Birdie, a London-based startup, thinks it can help. The platform, which helps care providers to plan, monitor and assess patients digitally, has just raised $11.5m in a round led by Index Ventures.
The investment comes against a backdrop, the company’s CEO Max Parmentier says, of a lack of funding and tech innovation into elderly care. While healthtech has seen record levels of investment lately, the number of startups working on caretech is still low.
Caretech includes care coordination apps, as well as tech for use in nursing and retirement homes.
“The question of ageing is a fascinating one, because of the magnitude of the problem it’ll present,” Parmentier tells Sifted.
“We’ve got to serve the older generation better, and we’re failing a bit on that on the innovation side. There’s been so little investment into caretech compared to healthtech.”
Innovations in the wider health industry, such as the shift to decentralised care and telemedicine, are slowly starting to impact care.
How Birdie works
At present, the at-home care industry is very reliant on pen and paper, Parmentier says.
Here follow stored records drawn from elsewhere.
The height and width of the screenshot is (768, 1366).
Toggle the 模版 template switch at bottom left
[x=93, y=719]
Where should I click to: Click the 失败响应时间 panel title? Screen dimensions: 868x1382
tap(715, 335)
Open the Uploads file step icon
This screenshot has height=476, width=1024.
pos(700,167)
Care agencies will send different carers into people’s homes, sometimes up to three times a day.
“From planning the care, to reporting visits, everything is done on paper, which creates a lot of friction and time wasted on admin,” he says.
“If you see a home care agency you’re going to see a backroom with piles and piles of archives that people are editing all day long.”
Birdie centralises this information into an app, where carers check in and check out, get prompted on tasks that need doing, and can report details about a patient to a central system.
The idea is to save care workers time on admin and organisation, which they can spend with the patients. The app also analyses the input data to flag patients at risk of things like falls or depression.
Birdie’s work culture
Birdie’s doing something different in terms of bringing funding and tech into the care industry; but it’s also doing a number of things differently in the way it operates as a company.
It practices “radical transparency”, where all information in the company is open to everyone, from everyone’s salary, to how much money is in the bank.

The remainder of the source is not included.